Solution structure of the aminofluorene [AF]-intercalated conformer of the syn-[AF]-C8-dG adduct opposite dC in a DNA duplex.

Abstract

We report below on a conformational equilibrium between AF-intercalated and AF-external states in slow exchange for the [AF]dG lesion positioned opposite dC in the d(C-[AF]G-C).d(G-C-G) sequence context. The slow exchange between states is attributed to interconversion between syn glycosidic torsion angle in the AF-intercalated and anti torsion angle in AF-external conformers of the [AF]dG opposite dC containing duplex. The present paper describes an NMR-molecular mechanics study that defines the solution structure of the AF-intercalated conformer for the case of [AF]dG adduct positioned opposite dC in the d(C-[AF]G-C).d(G-C-G) sequence context. The structure is of the base displacement-intercalation type where the aminofluorene ring is intercalated into the helix between intact Watson-Crick dG.dC base pairs, which results in a displacement of the modified guanine ring into the major groove where it stacks with the major groove edge of its 5'-flanking cytosine in the adduct duplex.

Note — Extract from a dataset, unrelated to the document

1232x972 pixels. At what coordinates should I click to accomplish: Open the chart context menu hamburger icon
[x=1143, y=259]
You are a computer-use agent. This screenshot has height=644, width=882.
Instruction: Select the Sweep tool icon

The conformational equilibrium between AF-intercalated conformer (approximately 70%) with a syn alignment and AF-external conformer (approximately 30%) with an anti alignment for the [AF]dG adduct positioned opposite dC in the d(C-[AF]G-C).d(G-C-G) sequence context can be contrasted with our earlier demonstration that the population is 100% for the AP-intercalated conformer with a synalignment at the N-(deoxyguanosin-8-yl)-2-aminopyrene ([AP]dG) adduct site positioned opposite dC in the same sequence context [Mao, B., Vyas, R. R., Hingerty, B. E., Broyde, S., Basu, A. K., and Patel, D. J. (1996) Biochemistry, 35, 12659-12670]. This shift in population may reflect the much larger size of the pyrenyl ring of the [AP]dG adduct compared to the fluorenyl ring of the [AF]dG adduct which in turn might provide for a greater overlap of the aromatic amine with the flanking base pairs in the intercalated conformer of the former adduct in DNA.